Firstly, we import the package:

import pydriosm

To play with the OSM data for a region (or rather, a subregion) of which the data extract is available, we just need to simply specify the name of the (sub)region. Let's say we would like to have data of the Greater London area:

subregion_name = 'greater london'  
# or subregion_name = 'London'; case-insensitive and fuzzy (but not toooo... fuzzy)

Note that we can only get the subregion data that is available. To get a full list of subregion names, we can use

subregion_list = pydriosm.get_subregion_info_index("GeoFabrik-subregion-name-list")
print(subregion_list)

Downloading data

Download .osm.pbf data of 'Greater London'

pydriosm.download_subregion_osm_file(subregion_name, download_path=None)

The parameterdownload_path is None by default. In that case, a default file path will be generated and the downloaded file will be saved there; however, we may also set this parameter to be any other valid path. For example,

import os

default_filename = pydriosm.get_default_filename(subregion_name)
download_path = os.path.join(os.getcwd(), "test_data", default_filename)

pydriosm.download_subregion_osm_file(subregion_name, download_path=download_path)

The .osm.pbf file will then be saved to the download_path as specified.

Reading/parsing data

Parsing the .osm.pbf data relies mainly on GDAL:

greater_london = pydriosm.read_osm_pbf(subregion_name, update=False, 
                                       download_confirmation_required=True, 
                                       file_size_limit=60, granulated=True,
                                       fmt_other_tags=True, fmt_single_geom=True, fmt_multi_geom=True, 
                                       pickle_it=True, rm_raw_file=False)

Note that greater_london is a dict with its keys being the name of five different layers: 'points', 'lines', 'multilinestrings', 'multipolygons', and 'other_relations'.

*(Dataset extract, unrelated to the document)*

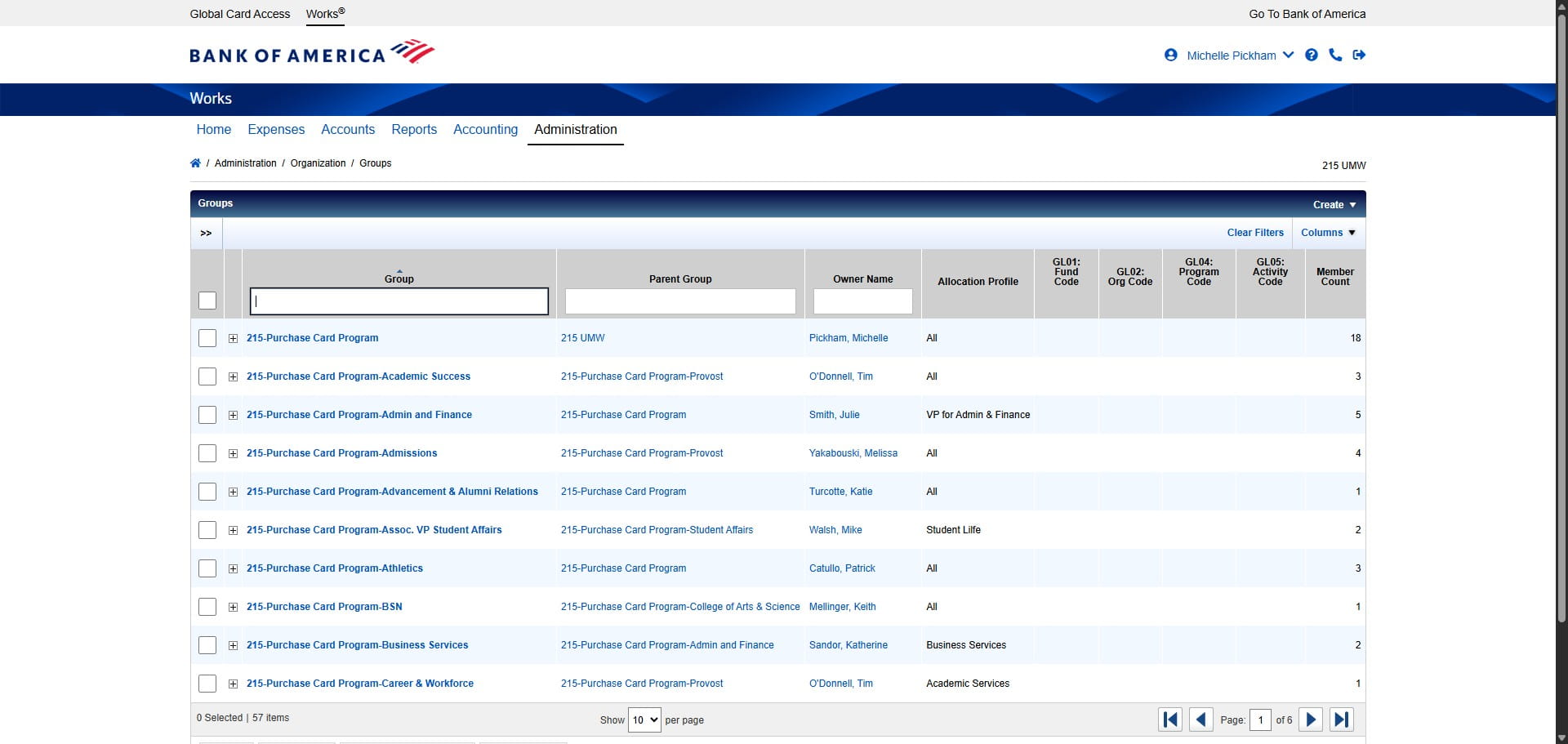Viewport: 1568px width, 744px height.
Task: Open the Reports menu
Action: click(414, 129)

To make things easier, we can simply skip the download step and run read_osm_pbf() directly. That is, if the targeted data is not available, read_osm_pbf() will download the data first. By default, a confirmation of downloading the data will be asked with the setting of download_confirmation_required=True.

Setting pickle_it=True is to save a local copy of the parsed data as a pickle file. As long as update=False, when we run read_osm_pbf(subregion_name) again, the function will load the pickle file directly. If update=True, the function will try to download the latest version of the data file and parse it again.

Importing data into, and retrieving data from, the PostgreSQL server

pydriosm also provides a class, named 'OSM', which communicates with PostgreSQL server.

osmdb = pydriosm.OSM()

To establish a connection with the server, we will be asked to type in our username, password, host name/address and name of the database we intend to connect. For example, we may type in 'postgres' to connect the common database (i.e. 'postgres'). Note that all quotation marks should be removed when typing in the name.

If we may want to connect to another database (instead of the default 'postgres'), we use

osmdb.connect_db(database_name='osm_data_extracts')

'osm_data_extracts' will be created automatically if it does not exist before the connection is established.

(1) Importing data

Now we would want to dump the parsed .osm.pbf data to our server. To import greater_london into the database 'osm_data_extracts':

osmdb.dump_osm_pbf_data(greater_london, table_name=subregion_name, parsed=True, 
                        if_exists='replace', chunk_size=None,
                        subregion_name_as_table_name=True)

Each element (i.e. layer) of greater_london data will be stored in a different schema. The schema is named as the name of each layer.

(2) Retrieving data

To read the data from the server:

greater_london_retrieval = osmdb.read_osm_pbf_data(table_name=subregion_name, parsed=True, 
                                                   subregion_name_as_table_name=True,
                                                   chunk_size=None)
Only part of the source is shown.